§ DO THIS:
Summarize the article on Gray's earnings call in three sentences.

EARNINGS CALL

2018 Could See A Billion $hades Of Gray

In its earnings call Tuesday, the NBC-heavy group says this time next year it’s likely to be reporting revenue topping $1 billion, aided by Super Bowl, Olympics plus 20% higher retrans.

Gray EVP-CFO James Ryan put it right out there. “While we can’t guarantee the future, we’re currently optimistic that when we get to the end of the year to discuss full year results, we’re going to be talking about a company that had in excess of one billion dollars in revenue in 2018.”

It’ll have to build on 2017’s $822 million to pull that off, but the NBC-heavy group has already banked both a Super Bowl and an Olympics benefit, with a great deal of political yet to come.

Retransmission consent income will be a reliable gainer. EVP-Chief Legal and Development Officer Kevin Latek said that more than 350 contracts have recently been completed, with two pending and expected to be completed in the next two weeks. He’s expecting growth in the category for 2018 to exceed 20%.

By the end of the year, retrans is expected to come home at between $340 million and $350 million. The networks will skim their 50% share, with Gray earning a net retrans take of $170 million-$175 million.

Political in 1Q is expected to hit $5 million-$5.5 million. The company is not providing full-year guidance after getting burned in 2016.

According to Latek, despite the disappointment of 2016, Gray took in $9.63 in political revenue for each TV household in its markets, nearly double that of its closest competitor. It then took advantage of special elections to beat political guidance in 2017, and is expecting big results this year.

BRAND CONNECTIONS

Latek said that 81% of Gray’s markets have a governorship at stake, 65% have a Senate seat and of course, all of them have a battle for the House of Representatives.

The first quarter now in progress is a mixed bag, according to Ryan. The Super Bowl’s passage from Fox to NBC was a major benefit, with revenue up $1.7 million to $2.3 million. The Olympics figure to bring in $5.5 million-$5.8 million, with about $1.7 million in the automotive category.

§ EXTRACTED RECORDS:
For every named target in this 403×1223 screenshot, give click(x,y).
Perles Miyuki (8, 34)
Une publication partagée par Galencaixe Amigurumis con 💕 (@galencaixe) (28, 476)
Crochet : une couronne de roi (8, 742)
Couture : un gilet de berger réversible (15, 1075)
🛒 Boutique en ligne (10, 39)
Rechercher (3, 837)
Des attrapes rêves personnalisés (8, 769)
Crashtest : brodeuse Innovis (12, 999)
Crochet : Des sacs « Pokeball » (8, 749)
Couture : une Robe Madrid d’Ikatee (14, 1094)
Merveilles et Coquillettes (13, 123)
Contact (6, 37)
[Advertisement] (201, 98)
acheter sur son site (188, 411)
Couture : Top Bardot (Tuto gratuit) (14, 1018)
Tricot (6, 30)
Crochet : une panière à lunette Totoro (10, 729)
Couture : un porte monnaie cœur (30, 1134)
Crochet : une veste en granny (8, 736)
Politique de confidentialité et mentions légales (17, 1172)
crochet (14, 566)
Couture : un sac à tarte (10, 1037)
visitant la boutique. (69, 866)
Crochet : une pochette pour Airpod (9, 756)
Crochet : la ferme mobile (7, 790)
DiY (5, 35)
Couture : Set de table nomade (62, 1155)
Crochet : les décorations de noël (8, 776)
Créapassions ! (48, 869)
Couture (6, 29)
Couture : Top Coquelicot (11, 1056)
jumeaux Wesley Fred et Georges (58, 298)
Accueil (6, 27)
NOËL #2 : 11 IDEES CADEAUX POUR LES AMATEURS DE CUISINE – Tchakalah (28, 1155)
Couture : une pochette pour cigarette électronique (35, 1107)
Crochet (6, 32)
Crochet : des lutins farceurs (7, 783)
==
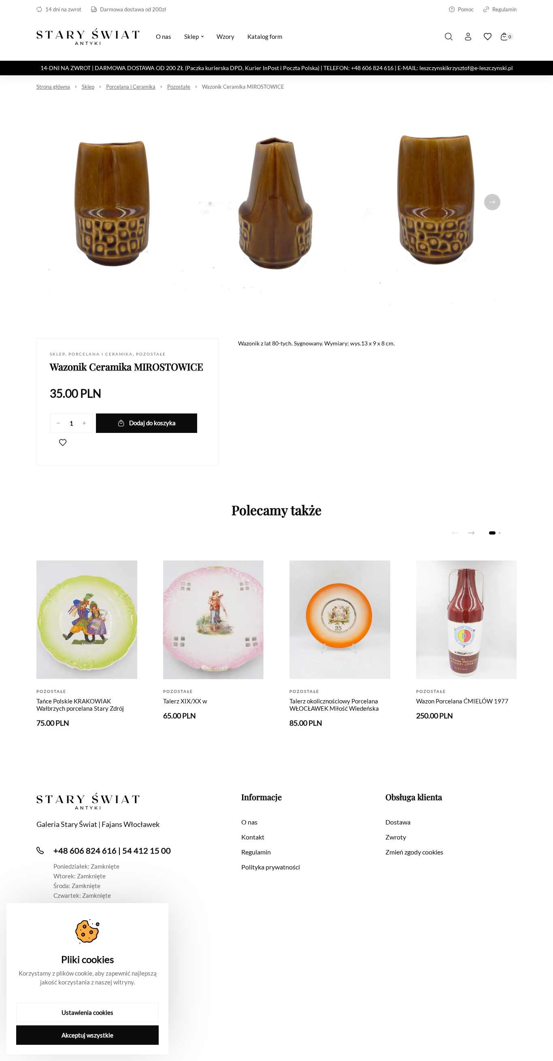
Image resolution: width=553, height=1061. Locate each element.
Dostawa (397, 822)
...
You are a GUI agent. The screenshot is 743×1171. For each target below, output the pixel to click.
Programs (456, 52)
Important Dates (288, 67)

§ SOLVED EXERCISE:
Gray's EVP-CFO James Ryan said the company is optimistic it will report more than $1 billion in revenue for 2018, up from $822 million in 2017, with help from the Super Bowl, the Olympics and political spending still to come. Retransmission consent income is expected to grow more than 20% and reach $340 million to $350 million, leaving Gray a net take of $170 million to $175 million after the networks' 50% share. Political revenue is projected at $5 million to $5.5 million in the first quarter, though the company is not giving full-year guidance, and Latek noted that many of its markets have governor and Senate races as well as House contests.